SEMENTARA SAKTI meninggalkan Hutan Besar, gong dari Menara Naga sebelah timur dipukul tiga kali.
Di ufuk utara dari Pulau Nyiurmelambailambai, satu titik hitam yang sebelumnya muncul dari balik lengkung langit perlahan-lahan membesar dan membentuk bayangan kapal. Semakin mendekat, semakin jelaslah bentuknya. Bendera merah pada ujung tiang utama bergambar pohon kelapa. Itulah bendera Nyiurmelambailambai.

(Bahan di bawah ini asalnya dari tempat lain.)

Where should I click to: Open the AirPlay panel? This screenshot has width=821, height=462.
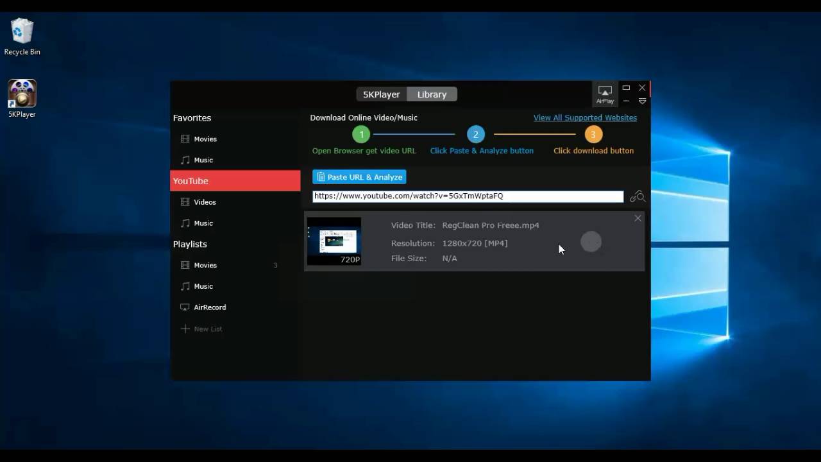point(604,94)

Kapal dagang milik Nyiurmelambailambai itu tidak bisa langsung sandar. Tidak ada tempat. Dermaga penuh sesak. Setelah salah satu kapal melepas tambat, menjauh dan melempar sauh, baru kapal milik Nyiurmelambailambai itu bisa bersandar.
Segera setelah kapal dagang itu bersandar, sang nakhoda tergesa-gesa turun bahkan sebelum rampa dipasang. Para pekerja pelabuhan heran melihat tingkah sang nakhoda yang setengah berlari menuju kesyahbandaran.
Perhatian para pekerja pelabuhan lekas teralihkan begitu rampa dipasang. Dengan sigap mereka menyambut muatan yang dibongkar awak kapal dan mengangkutnya ke gudang pelabuhan. Iringan para pekerja terlihat seperti iringan semut, mengalir tidak putus-putus.
Tidak lama berselang, datanglah seorang pegawai kesyahbandaran. Sedikit terlambat. Maka kalang kabutlah dia mencatat aliran barang yang turun dari kapal.
Rempah-rempah merajai muatan kapal itu. Dan tidak butuh waktu lama seluruh muatan berpindah dari lambung kapal ke gudang pelabuhan.
Sesudah reda hiruk pikuk di kapal yang baru datang itu, seorang awak kapal muda menuruni kapal dengan membawa barang yang terlihat berat. Orang muda itu adalah Konda. Ketika menginjakkan kaki di dermaga, dia berhenti sejenak. Pandangannya menyapu seluruh kawasan pelabuhan.
"Seperti seharusnya....," gumamnya, lantas mulai melangkah.
Konda tidak mampir kemana-mana, dia langsung menuju desa. Rumah Sitok tepatnya. Kedatangannya tidak disadari Sitok yang tengah sibuk menempa.